OK. Just so you know, this project isn't dead. It's just moving in its own pace, that's all...
There are some problems though. As I wrote in a previous log, the OpenCV algorithm used to detect the LEDs in an image has many parameters, and no set of parameters seemed right in all circumstances. A logical next step was to try an optimization algorithm such as Nelder-Mead to find the right arguments.
Nelder-Mead is a relatively simple method to find the maximum (or minimum) value of a function. It does not require the derivative of the function, which makes it applicable in a large number of cases. In essence, for a function that takes two inputs, applying Nelder-Mead consists of walking a triangle downslope across the solution landscape. The triangle may grow or shrink and it uses some tricks to jump out of local puddles. For more than 2 parameters, the triangle becomes a simplex, a figure that can be described by n+1 points in an n-dimensional space.
Any optimization needs a cost function with n inputs and one output, the cost. For a cost function, I chose the absolute difference between the actual number of LEDs and the detected number. I experimented with different inputs, zooming in on the following three parameters:
- minimum distance between detected LEDs
- minimun size of detected LEDs (area of detected feature)
- maximum size of detected LED
I just needed to tweak the algorithm to only search in positive values, which is easy just square the proposed inputs before using them in opencv, and then: Let it rip!
With the settings as chosen above, the NM algorithm could not find any combination of parameters that detected any LEDs, it would just quickly shrink the "triangle" on a set of parameters that resulted in zero LEDs found.

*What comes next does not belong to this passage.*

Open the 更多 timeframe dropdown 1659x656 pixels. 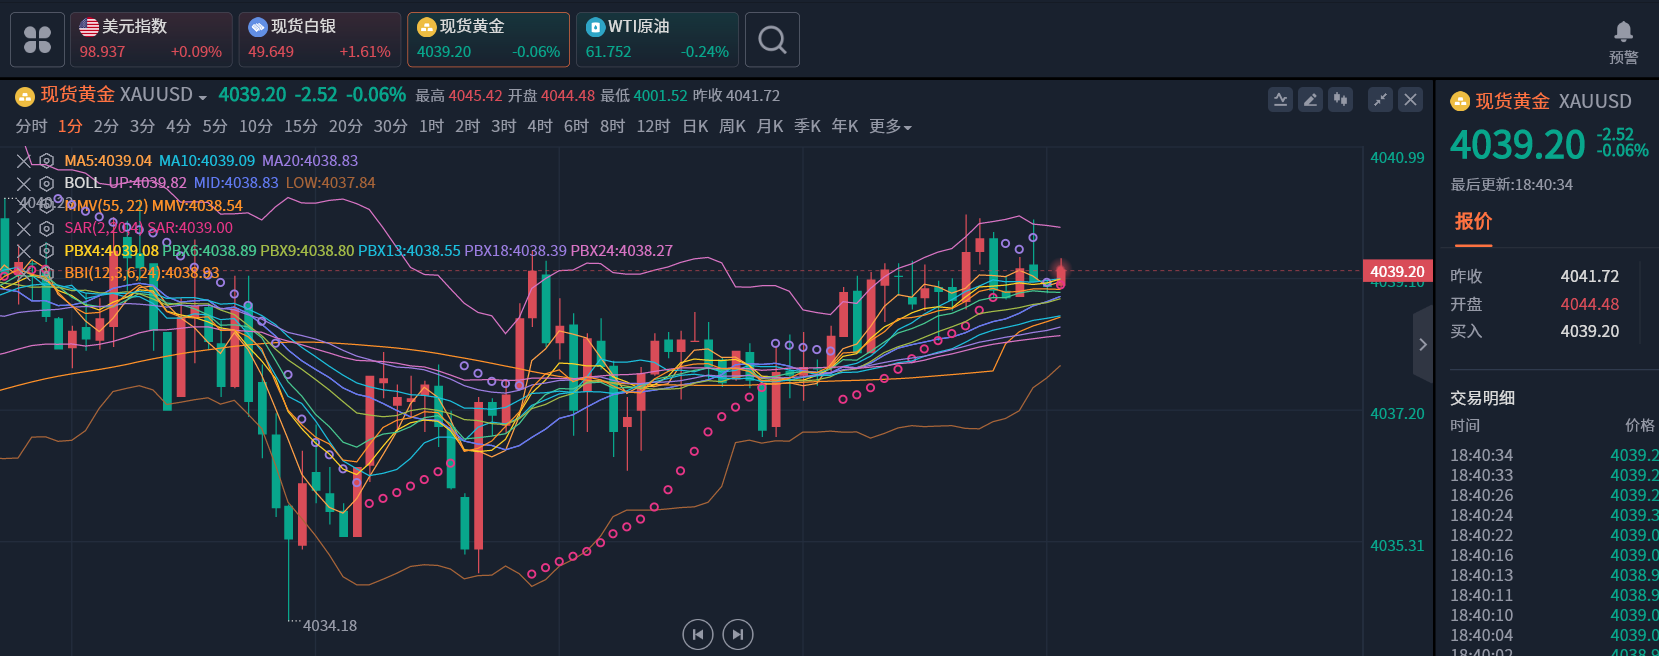pos(890,126)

The problem was that the parameter space consists largely of big areas where the algorithm can't find any LEDs at all. If all the points on the NM simplex have the same cost (in this case the maximum cost of finding zero LEDs), the algorithm will just shrink the simplex until it is so small that the algorithm concludes that there is no better solution to be found. So we have a large "flat" desert area where nothing is found, with a small valley somewhere, but the simplex just never walks close to the valley.
There are several ways around this. The first way is to first go hunting for the valley. This can be done for instance by sampling random points in the parameter space, or a grid of points, until a point is found with a lower cost than the other points. As soon as we have a simplex with at least 1 lower point, it will start to walk into that valley.
A second option is to artificially create random hills in the "flat" part of the space. This can be done by adding a random value to the cost when the cost is at its maximum. As a result, the simplex will go wandering around in the parameter space and it might just stumble upon the real valley. This is the option that I chose first, because it was easy to implement. This actually works, if the NM algorithm gets enough time (iterations) to walk around, but it means that my desktop PC needs in the order of seconds to find a suitable parameter set, which is long, considering I want the final algorithm to run on a phone.
A third option is to find an initial set of parameters which may be close to a best solution in most cases and use those as a starting point for NM. This requires some experimenting and tweaking and that is where I'm currently at.